Anak kesulitan belajar membaca
sering memperlihatkan kebiasan membaca tidak wajar. Anak memperlihatkan
gerakan-gerakan membaca yang penuh tegangan seperti gelisah, irama suara
meninggi, menggigit bibir. Anak juga memperlihatkan adanya perasaan tidak aman
ditandai dengan perilaku menolak untuk membaca, menangis, pada saat membaca
sering terjadi pengulangan atau ada baris yang terlompat karena sering
kehilangan jejak. Mereka juga memperlihatkan gerakan kepala kearah kanan atau
ke kiri, kadang- kadang meletakkan kepala pada buku.
Anak yang mengalami kesulitan
belajar membaca (disleksia) sering mengalami kekeliruan dalam membaca kata.

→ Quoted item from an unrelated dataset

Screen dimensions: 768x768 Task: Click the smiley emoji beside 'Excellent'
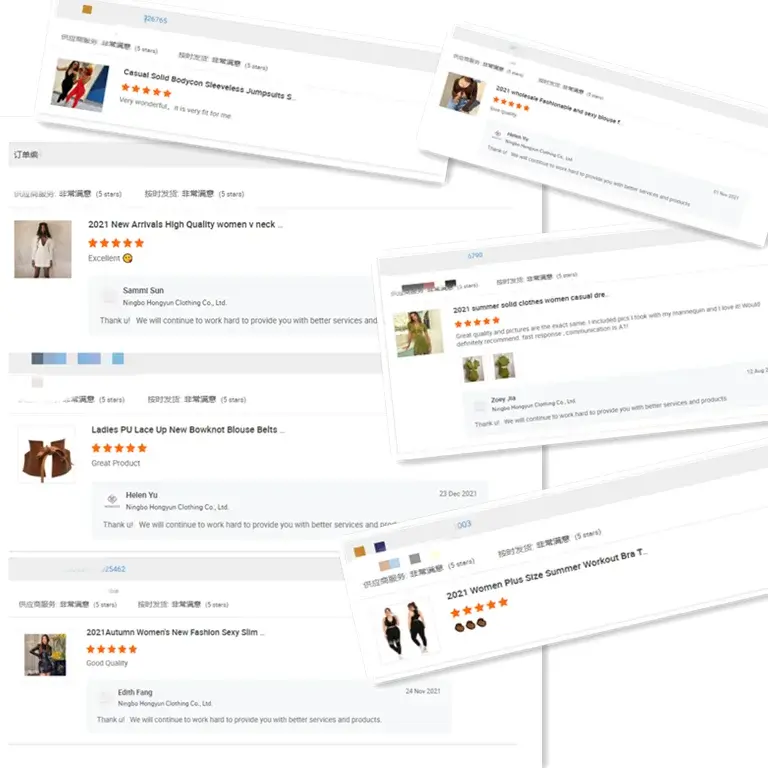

Kekeliruan tersebut dapat berupa pengurangan, penggantian, penambahan kata,
salah ucap dan sebagainya. Gejala keraguan dalam membaca nampak pada saat anak
berhenti membaca karena tidak dapat mengucapkan kata tersebut ( dihadapkan pada
kata-kata yang tidak di kenal).
Upaya yang dapat dilakukan guru
untuk anak yang mengalami masalah membaca atau disleksia dengan menggunakan
pelatihan yang diberikan kepada anak disleksia. Pelatihan dilakukan dengan cara
menyisihkan waktu untuk mengajarinya. Namu pelatihan ini tidak boleh sampai memasa anak apabila anak dalam kondisi tidak
sehat sehingga berpengaruh terhadap emosionalnya. Pelatihan di lakukan secar
bertahap, bersikap positif dan memberikan hadiah ketika anak membaca dengan
benar.
Selain memberikan pelatihan,
apabila orang tua atau guru sudah menyadari jika anak tersebut mengalami
disleksia maka segera berkonsultasi dengan psikologi. Anak diajarakan untuk
mengeja. Menurut Stone menyatakan bahwa membaca adalah suatu proses, membaca
bukanlah satu keterampilan yang hanya dibutuhkan satu kali saja di tingkat
dasar melainkan suatu proses perkembangan.